The survey report concludes: “based on our research and field measurements, it is my [surveyor] opinion that the CSD’s PW Project [Desalination Facility] infrastructure encroaches onto the Hearst properties discussed herein.”

We, the taxpayers and donors of this state paid $95 million, including tax credits, for the 83,000 acre Hearst Corporation property and the Hearst Ranch Conservation Easement that wraps around the community of San Simeon. This conservation is special in so many ways, preserving this land for its scenic splendor, working agriculture and flora and fauna, including zebra, into the future.

We, the same taxpayers, by way of one million dollars in State Prop. 84 and USDA Rural Development grants, paid for the San Simeon Community Services District to mislead the grant providers when they filed the necessary paperwork to obtain the grants stating they owned the property they would build a desalination unit on.

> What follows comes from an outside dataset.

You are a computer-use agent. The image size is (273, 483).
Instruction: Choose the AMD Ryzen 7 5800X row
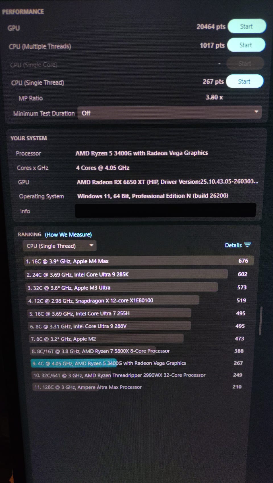pyautogui.click(x=101, y=351)
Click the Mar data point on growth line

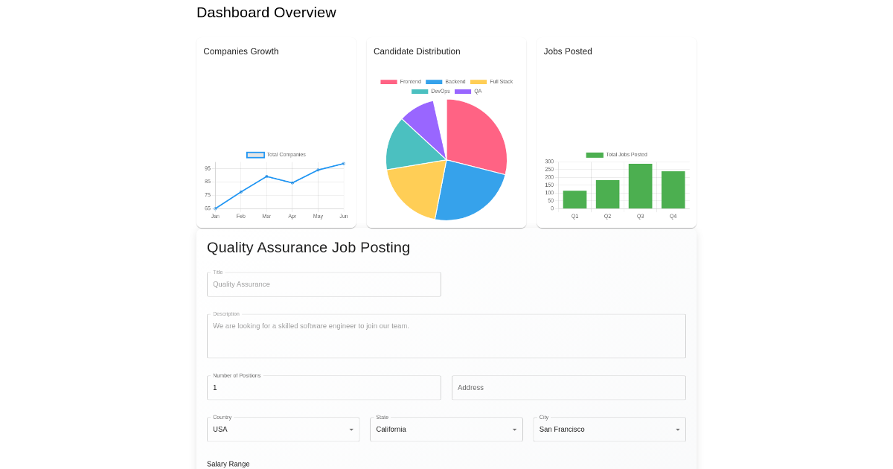pos(266,176)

They also mislead them suggesting the desalination unit was for emergency water for the present population but are now asserting it is a new water source and intend to lift their decades-old building moratorium over the next few months.

Public records reflect the San Simeon CSD general manager, the licensed engineer who designed the facility, the environmental consultant, and certain board members knew the building was encroaching on the Hearst property. A couple of community members cried foul, nevertheless, the district proceeded with construction hoping never to be discovered by Hearst or the grant providers.

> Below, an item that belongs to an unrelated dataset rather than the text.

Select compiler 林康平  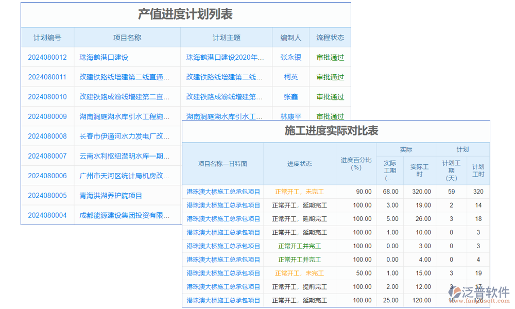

The Hearst survey confirms the district knew: “Our findings are consistent and corroborated by the CSD’s PW [Desalination Facility] Project record drawings. Sheet C-1 shows the CSD PW Project building to be constructed encroaching on Hearst’s property. Figure number two shows a markup of PW Project record drawing, highlighting the proposed building and its relationship to the property lines in question (hatching and coloring the same as Figure number one). Which, based on the information shown in the PW Project record drawings, the property boundary lines appear to have been re-established as part of the design and engineering phase and the building was located over said lines as part of the design.”

San Simeon CSD has additional interest in using more of the Hearst property, rather than look to properties within the district boundaries. This approach retains vacant parcels for development.  This is consistent with lifting the moratorium in a district that has become developer friendly.

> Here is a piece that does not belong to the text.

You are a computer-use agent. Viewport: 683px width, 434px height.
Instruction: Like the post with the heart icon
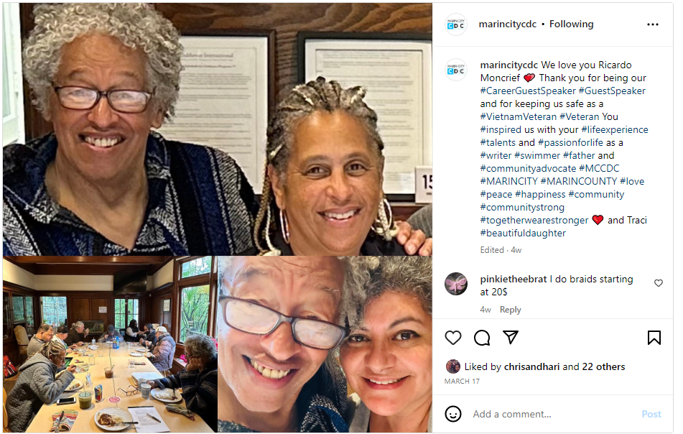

Proposed uses of Hearst conservation land are: new water tanks, required for water security (they also enable development) and possibly a new wastewater treatment plant. If that’s not enough, they want to leave their forty-eight year old concrete reservoir for speculative “future use” (maybe they just can’t find more public funds to remove it?).

The district is approved for a five hundred thousand dollar state Prop. 1 grant for tank number one. They seem very confident about getting the easement from Hearst for the tanks and a permit from the County.

They don’t have either. In spite of a warning letter from Hearst to go no further without their authorization and the needed easement, the district has said they are going out for construction bids sometime this month.

The proposed location of the new tanks is in the scenic Highway 1 viewshed. They propose tall tanks instead of low-profile unobtrusive tanks.

This will not pass muster with the community or the Coastal Commission.

The cumulative effect of the district’s existing and proposed equipment would total, two new water tanks, an abandoned water reservoir, the encroaching desalination facility, and the possible wastewater treatment facility. This turns this area of the conservation easement into the district’s corporate utility yard.

It is believed that the district has just been notified by Hearst of the confirmed encroachment. The district has managed to keep this encroachment secret for four years.

How much will it cost for them to clean this one up?